## TASK BRIEF
Would you retype all of these records exactly?

## EXERCISE INPUT
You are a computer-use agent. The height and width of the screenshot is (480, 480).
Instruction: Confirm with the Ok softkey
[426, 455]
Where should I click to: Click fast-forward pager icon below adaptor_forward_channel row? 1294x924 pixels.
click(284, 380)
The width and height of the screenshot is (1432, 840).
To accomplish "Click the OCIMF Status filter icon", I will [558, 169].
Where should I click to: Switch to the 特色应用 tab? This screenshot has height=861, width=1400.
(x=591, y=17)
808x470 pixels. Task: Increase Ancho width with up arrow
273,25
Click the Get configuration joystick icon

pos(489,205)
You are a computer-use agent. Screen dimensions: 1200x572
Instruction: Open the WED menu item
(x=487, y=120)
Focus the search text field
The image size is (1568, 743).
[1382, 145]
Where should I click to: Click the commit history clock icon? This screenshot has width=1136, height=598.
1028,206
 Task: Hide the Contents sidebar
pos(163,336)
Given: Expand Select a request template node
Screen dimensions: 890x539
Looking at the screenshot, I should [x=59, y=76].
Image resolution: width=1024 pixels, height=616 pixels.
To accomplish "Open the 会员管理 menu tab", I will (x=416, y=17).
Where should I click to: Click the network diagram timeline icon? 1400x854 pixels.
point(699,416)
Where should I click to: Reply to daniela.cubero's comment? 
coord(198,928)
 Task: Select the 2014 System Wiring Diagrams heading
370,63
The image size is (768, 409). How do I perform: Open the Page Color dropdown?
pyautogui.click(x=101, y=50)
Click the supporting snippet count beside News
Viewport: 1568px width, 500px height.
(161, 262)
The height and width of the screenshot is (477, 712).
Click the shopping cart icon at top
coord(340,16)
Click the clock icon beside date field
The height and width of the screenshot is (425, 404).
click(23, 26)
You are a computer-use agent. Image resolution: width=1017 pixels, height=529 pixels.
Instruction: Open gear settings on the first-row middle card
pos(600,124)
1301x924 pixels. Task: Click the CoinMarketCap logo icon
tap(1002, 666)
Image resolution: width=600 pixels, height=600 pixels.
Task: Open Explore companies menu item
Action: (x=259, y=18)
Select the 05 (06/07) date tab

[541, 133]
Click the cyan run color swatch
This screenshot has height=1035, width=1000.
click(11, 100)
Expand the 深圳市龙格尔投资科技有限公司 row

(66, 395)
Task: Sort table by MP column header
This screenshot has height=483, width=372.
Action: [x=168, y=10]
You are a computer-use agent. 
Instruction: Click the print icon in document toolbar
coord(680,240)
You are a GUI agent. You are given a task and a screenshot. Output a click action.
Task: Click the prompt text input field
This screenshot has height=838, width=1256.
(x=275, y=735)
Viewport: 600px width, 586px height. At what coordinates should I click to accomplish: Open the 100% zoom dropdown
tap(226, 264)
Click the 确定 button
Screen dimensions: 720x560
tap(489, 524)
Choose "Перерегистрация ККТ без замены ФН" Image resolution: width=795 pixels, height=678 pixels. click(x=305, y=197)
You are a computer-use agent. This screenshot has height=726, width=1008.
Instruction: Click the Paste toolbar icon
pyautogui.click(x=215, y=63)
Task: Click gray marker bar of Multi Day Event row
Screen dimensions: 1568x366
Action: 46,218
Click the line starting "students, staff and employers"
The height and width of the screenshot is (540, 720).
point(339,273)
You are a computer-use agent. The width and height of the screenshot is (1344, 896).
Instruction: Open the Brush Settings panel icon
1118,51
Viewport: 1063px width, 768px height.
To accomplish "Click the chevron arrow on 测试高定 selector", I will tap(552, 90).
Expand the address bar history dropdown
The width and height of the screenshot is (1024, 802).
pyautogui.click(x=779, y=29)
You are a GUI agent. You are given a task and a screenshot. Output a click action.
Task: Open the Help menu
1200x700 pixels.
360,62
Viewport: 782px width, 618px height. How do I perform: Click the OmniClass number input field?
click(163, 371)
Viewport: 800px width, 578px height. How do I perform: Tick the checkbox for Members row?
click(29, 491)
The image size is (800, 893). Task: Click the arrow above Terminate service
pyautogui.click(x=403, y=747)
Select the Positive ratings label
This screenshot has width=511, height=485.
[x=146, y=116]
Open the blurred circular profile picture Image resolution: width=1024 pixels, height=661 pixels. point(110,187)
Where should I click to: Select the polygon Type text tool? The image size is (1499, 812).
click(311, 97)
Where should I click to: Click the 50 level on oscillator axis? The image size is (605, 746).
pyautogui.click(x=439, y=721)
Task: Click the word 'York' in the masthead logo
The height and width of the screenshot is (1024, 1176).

## EXERCISE OUTPUT
You are a computer-use agent. The height and width of the screenshot is (480, 480).
Instruction: Confirm with the Ok softkey
[426, 455]
Where should I click to: Click fast-forward pager icon below adaptor_forward_channel row? 1294x924 pixels.
click(284, 380)
The width and height of the screenshot is (1432, 840).
To accomplish "Click the OCIMF Status filter icon", I will [558, 169].
Where should I click to: Switch to the 特色应用 tab? This screenshot has height=861, width=1400.
(x=591, y=17)
808x470 pixels. Task: Increase Ancho width with up arrow
273,25
Click the Get configuration joystick icon

pos(489,205)
You are a computer-use agent. Screen dimensions: 1200x572
Instruction: Open the WED menu item
(x=487, y=120)
Focus the search text field
The image size is (1568, 743).
[1382, 145]
Where should I click to: Click the commit history clock icon? This screenshot has width=1136, height=598.
1028,206
 Task: Hide the Contents sidebar
pos(163,336)
Given: Expand Select a request template node
Screen dimensions: 890x539
Looking at the screenshot, I should [x=59, y=76].
Image resolution: width=1024 pixels, height=616 pixels.
To accomplish "Open the 会员管理 menu tab", I will (x=416, y=17).
Where should I click to: Click the network diagram timeline icon? 1400x854 pixels.
point(699,416)
Where should I click to: Reply to daniela.cubero's comment? 
coord(198,928)
 Task: Select the 2014 System Wiring Diagrams heading
370,63
The image size is (768, 409). How do I perform: Open the Page Color dropdown?
pyautogui.click(x=101, y=50)
Click the supporting snippet count beside News
Viewport: 1568px width, 500px height.
(161, 262)
The height and width of the screenshot is (477, 712).
Click the shopping cart icon at top
coord(340,16)
Click the clock icon beside date field
The height and width of the screenshot is (425, 404).
click(23, 26)
You are a computer-use agent. Image resolution: width=1017 pixels, height=529 pixels.
Instruction: Open gear settings on the first-row middle card
pos(600,124)
1301x924 pixels. Task: Click the CoinMarketCap logo icon
tap(1002, 666)
Image resolution: width=600 pixels, height=600 pixels.
Task: Open Explore companies menu item
Action: (x=259, y=18)
Select the 05 (06/07) date tab

[541, 133]
Click the cyan run color swatch
This screenshot has height=1035, width=1000.
click(11, 100)
Expand the 深圳市龙格尔投资科技有限公司 row

(66, 395)
Task: Sort table by MP column header
This screenshot has height=483, width=372.
Action: [x=168, y=10]
You are a computer-use agent. 
Instruction: Click the print icon in document toolbar
coord(680,240)
You are a GUI agent. You are given a task and a screenshot. Output a click action.
Task: Click the prompt text input field
This screenshot has height=838, width=1256.
(x=275, y=735)
Viewport: 600px width, 586px height. At what coordinates should I click to accomplish: Open the 100% zoom dropdown
tap(226, 264)
Click the 确定 button
Screen dimensions: 720x560
tap(489, 524)
Choose "Перерегистрация ККТ без замены ФН" Image resolution: width=795 pixels, height=678 pixels. click(x=305, y=197)
You are a computer-use agent. This screenshot has height=726, width=1008.
Instruction: Click the Paste toolbar icon
pyautogui.click(x=215, y=63)
Task: Click gray marker bar of Multi Day Event row
Screen dimensions: 1568x366
Action: 46,218
Click the line starting "students, staff and employers"
The height and width of the screenshot is (540, 720).
point(339,273)
You are a computer-use agent. The width and height of the screenshot is (1344, 896).
Instruction: Open the Brush Settings panel icon
1118,51
Viewport: 1063px width, 768px height.
To accomplish "Click the chevron arrow on 测试高定 selector", I will tap(552, 90).
Expand the address bar history dropdown
The width and height of the screenshot is (1024, 802).
pyautogui.click(x=779, y=29)
You are a GUI agent. You are given a task and a screenshot. Output a click action.
Task: Open the Help menu
1200x700 pixels.
360,62
Viewport: 782px width, 618px height. How do I perform: Click the OmniClass number input field?
click(163, 371)
Viewport: 800px width, 578px height. How do I perform: Tick the checkbox for Members row?
click(29, 491)
The image size is (800, 893). Task: Click the arrow above Terminate service
pyautogui.click(x=403, y=747)
Select the Positive ratings label
This screenshot has width=511, height=485.
[x=146, y=116]
Open the blurred circular profile picture Image resolution: width=1024 pixels, height=661 pixels. point(110,187)
Where should I click to: Select the polygon Type text tool? The image size is (1499, 812).
click(311, 97)
Where should I click to: Click the 50 level on oscillator axis? The image size is (605, 746).
pyautogui.click(x=439, y=721)
Task: Click the word 'York' in the masthead logo
The height and width of the screenshot is (1024, 1176).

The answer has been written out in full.